TASK PROMPT ::
The result should consist solely of the line containing "Task: Reset the 可训练层数 value" and the lines that follow it below, each reproduced exactly, the last line included.
DATA SUPPLIED section start
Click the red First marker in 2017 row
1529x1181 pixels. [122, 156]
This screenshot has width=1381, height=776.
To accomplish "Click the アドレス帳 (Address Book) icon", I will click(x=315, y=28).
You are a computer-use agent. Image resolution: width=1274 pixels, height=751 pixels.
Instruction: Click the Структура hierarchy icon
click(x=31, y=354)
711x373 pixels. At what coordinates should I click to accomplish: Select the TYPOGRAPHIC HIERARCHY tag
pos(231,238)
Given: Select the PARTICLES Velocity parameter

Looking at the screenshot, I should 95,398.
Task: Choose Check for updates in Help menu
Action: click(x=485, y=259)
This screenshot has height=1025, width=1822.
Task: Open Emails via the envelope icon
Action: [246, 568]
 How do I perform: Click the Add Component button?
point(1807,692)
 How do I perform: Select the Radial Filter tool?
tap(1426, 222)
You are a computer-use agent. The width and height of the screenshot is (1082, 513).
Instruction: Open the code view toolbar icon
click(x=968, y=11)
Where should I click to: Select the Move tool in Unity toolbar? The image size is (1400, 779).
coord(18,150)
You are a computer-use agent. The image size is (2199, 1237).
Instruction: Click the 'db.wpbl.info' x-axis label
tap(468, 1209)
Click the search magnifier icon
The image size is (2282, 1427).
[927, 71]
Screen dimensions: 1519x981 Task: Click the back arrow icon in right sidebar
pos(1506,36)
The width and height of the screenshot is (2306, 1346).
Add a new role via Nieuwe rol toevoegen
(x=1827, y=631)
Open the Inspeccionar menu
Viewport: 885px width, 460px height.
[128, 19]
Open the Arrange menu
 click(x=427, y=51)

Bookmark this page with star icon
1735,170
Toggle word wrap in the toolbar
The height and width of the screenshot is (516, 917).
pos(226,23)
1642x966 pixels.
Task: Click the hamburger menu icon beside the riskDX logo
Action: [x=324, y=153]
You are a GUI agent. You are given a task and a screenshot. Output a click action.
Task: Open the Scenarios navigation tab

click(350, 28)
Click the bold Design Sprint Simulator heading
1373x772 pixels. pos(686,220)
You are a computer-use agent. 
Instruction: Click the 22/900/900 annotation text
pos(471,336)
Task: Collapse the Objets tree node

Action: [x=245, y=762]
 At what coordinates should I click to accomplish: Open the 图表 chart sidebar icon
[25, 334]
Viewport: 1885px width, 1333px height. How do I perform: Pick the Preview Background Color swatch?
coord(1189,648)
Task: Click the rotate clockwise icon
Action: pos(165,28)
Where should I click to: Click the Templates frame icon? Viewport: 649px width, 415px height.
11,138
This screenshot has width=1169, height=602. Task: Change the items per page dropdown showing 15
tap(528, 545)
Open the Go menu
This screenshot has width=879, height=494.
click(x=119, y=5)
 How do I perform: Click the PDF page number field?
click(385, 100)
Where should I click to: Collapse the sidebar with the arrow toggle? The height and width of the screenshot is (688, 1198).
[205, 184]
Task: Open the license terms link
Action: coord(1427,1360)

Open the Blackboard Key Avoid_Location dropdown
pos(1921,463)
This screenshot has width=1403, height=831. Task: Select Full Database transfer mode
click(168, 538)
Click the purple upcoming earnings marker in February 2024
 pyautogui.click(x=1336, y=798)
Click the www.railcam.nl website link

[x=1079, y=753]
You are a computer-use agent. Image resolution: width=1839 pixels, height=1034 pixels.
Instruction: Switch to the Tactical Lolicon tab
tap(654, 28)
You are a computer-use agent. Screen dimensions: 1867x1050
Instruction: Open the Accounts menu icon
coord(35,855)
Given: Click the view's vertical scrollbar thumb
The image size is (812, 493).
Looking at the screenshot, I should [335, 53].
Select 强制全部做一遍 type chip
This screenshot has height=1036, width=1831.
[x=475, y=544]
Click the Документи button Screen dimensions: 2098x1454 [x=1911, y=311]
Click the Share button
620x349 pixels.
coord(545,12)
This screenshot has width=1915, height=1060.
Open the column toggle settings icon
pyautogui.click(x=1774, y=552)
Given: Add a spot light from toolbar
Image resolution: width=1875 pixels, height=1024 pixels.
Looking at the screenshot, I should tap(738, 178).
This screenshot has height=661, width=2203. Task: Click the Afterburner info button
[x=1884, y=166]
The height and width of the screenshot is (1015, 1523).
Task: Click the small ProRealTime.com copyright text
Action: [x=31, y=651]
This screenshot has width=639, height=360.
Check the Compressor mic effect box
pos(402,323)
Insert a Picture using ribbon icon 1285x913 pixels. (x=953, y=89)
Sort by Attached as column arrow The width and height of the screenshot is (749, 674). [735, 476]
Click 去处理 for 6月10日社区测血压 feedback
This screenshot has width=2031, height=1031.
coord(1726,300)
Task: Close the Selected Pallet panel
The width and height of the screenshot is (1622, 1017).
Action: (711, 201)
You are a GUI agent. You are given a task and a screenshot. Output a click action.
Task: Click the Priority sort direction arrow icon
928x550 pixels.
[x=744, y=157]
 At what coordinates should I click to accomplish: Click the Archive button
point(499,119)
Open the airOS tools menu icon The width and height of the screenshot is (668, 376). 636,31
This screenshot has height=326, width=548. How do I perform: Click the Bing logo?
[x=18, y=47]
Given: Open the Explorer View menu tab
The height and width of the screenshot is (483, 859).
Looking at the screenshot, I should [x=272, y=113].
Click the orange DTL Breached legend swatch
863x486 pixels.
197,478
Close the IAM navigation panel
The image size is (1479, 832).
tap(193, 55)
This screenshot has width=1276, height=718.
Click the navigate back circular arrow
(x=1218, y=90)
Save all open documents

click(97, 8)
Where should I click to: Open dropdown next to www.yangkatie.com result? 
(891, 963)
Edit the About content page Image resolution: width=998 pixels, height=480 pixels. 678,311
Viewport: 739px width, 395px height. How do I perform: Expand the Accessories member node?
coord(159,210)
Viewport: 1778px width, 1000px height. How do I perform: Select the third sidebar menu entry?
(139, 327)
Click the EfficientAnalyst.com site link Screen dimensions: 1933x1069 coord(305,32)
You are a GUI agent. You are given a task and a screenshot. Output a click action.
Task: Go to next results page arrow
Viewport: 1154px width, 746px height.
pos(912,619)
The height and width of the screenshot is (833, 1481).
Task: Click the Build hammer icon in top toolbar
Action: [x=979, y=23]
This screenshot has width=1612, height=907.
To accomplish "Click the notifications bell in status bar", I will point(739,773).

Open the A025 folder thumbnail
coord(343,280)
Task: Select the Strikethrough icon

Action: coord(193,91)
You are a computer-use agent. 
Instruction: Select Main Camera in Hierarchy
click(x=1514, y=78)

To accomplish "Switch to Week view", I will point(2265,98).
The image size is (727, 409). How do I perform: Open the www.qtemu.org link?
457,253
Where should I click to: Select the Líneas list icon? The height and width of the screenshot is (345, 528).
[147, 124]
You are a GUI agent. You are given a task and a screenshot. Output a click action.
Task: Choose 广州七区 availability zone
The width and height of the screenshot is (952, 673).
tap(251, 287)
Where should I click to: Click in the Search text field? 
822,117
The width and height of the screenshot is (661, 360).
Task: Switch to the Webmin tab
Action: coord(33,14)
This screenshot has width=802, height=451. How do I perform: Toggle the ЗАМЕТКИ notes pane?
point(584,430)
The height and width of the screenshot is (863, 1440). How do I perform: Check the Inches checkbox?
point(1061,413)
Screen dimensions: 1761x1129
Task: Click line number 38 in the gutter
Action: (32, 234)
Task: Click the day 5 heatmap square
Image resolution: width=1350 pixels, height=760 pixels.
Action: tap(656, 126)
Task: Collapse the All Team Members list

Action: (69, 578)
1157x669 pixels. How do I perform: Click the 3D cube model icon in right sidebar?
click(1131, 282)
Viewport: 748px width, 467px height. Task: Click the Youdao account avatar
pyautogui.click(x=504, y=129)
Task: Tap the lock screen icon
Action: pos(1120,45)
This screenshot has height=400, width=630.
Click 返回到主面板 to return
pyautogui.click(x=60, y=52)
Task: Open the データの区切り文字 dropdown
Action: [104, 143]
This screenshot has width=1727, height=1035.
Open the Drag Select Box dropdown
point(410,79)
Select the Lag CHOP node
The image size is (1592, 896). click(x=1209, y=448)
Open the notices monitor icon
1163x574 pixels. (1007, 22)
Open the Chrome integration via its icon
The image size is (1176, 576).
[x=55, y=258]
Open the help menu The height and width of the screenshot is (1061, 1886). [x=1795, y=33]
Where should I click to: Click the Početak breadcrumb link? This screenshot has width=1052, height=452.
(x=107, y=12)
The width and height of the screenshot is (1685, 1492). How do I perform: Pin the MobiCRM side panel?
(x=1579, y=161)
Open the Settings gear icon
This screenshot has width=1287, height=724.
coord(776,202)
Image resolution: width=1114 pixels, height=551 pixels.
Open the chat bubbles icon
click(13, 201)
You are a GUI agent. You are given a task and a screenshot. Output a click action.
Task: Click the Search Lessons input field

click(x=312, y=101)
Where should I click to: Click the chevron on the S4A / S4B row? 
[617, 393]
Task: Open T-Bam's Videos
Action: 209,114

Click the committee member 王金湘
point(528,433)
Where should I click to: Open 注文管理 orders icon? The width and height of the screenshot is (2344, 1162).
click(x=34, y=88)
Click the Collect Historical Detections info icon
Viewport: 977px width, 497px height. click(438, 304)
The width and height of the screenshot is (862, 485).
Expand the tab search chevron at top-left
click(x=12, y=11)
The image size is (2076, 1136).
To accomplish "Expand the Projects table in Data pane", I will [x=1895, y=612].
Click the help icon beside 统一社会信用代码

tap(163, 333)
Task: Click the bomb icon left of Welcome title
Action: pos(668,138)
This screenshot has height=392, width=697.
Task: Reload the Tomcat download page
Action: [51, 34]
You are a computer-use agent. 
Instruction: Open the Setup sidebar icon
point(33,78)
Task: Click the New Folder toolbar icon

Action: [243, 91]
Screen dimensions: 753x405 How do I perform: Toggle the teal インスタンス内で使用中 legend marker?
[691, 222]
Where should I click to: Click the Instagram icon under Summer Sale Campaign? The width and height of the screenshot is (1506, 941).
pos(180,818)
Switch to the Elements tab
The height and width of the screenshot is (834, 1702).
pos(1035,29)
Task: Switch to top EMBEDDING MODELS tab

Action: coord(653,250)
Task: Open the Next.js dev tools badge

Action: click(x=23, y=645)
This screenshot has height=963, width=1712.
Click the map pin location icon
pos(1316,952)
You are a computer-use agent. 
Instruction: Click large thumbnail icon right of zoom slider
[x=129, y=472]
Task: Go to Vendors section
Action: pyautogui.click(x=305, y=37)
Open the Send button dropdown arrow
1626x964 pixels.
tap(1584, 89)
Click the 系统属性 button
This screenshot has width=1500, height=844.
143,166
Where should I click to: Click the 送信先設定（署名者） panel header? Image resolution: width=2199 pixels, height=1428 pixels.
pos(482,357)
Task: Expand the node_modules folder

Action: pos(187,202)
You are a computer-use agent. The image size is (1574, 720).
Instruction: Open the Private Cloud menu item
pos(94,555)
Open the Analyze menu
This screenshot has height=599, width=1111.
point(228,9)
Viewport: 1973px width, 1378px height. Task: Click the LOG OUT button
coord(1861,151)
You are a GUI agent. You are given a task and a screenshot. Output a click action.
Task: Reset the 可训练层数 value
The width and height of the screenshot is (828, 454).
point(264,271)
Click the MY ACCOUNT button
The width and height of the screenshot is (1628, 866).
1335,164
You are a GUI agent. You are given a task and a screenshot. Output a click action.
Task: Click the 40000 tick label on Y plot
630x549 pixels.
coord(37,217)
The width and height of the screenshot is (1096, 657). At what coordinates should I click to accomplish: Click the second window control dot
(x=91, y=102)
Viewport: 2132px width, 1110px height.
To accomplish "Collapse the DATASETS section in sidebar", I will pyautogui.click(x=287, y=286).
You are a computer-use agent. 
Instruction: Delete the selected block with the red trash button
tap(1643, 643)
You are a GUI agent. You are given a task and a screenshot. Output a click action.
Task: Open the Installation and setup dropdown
DATA SUPPLIED section end
WRITTEN SOLUTION ::
Task: Reset the 可训练层数 value
The width and height of the screenshot is (828, 454).
point(264,271)
Click the MY ACCOUNT button
The width and height of the screenshot is (1628, 866).
1335,164
You are a GUI agent. You are given a task and a screenshot. Output a click action.
Task: Click the 40000 tick label on Y plot
630x549 pixels.
coord(37,217)
The width and height of the screenshot is (1096, 657). At what coordinates should I click to accomplish: Click the second window control dot
(x=91, y=102)
Viewport: 2132px width, 1110px height.
To accomplish "Collapse the DATASETS section in sidebar", I will pyautogui.click(x=287, y=286).
You are a computer-use agent. 
Instruction: Delete the selected block with the red trash button
tap(1643, 643)
You are a GUI agent. You are given a task and a screenshot. Output a click action.
Task: Open the Installation and setup dropdown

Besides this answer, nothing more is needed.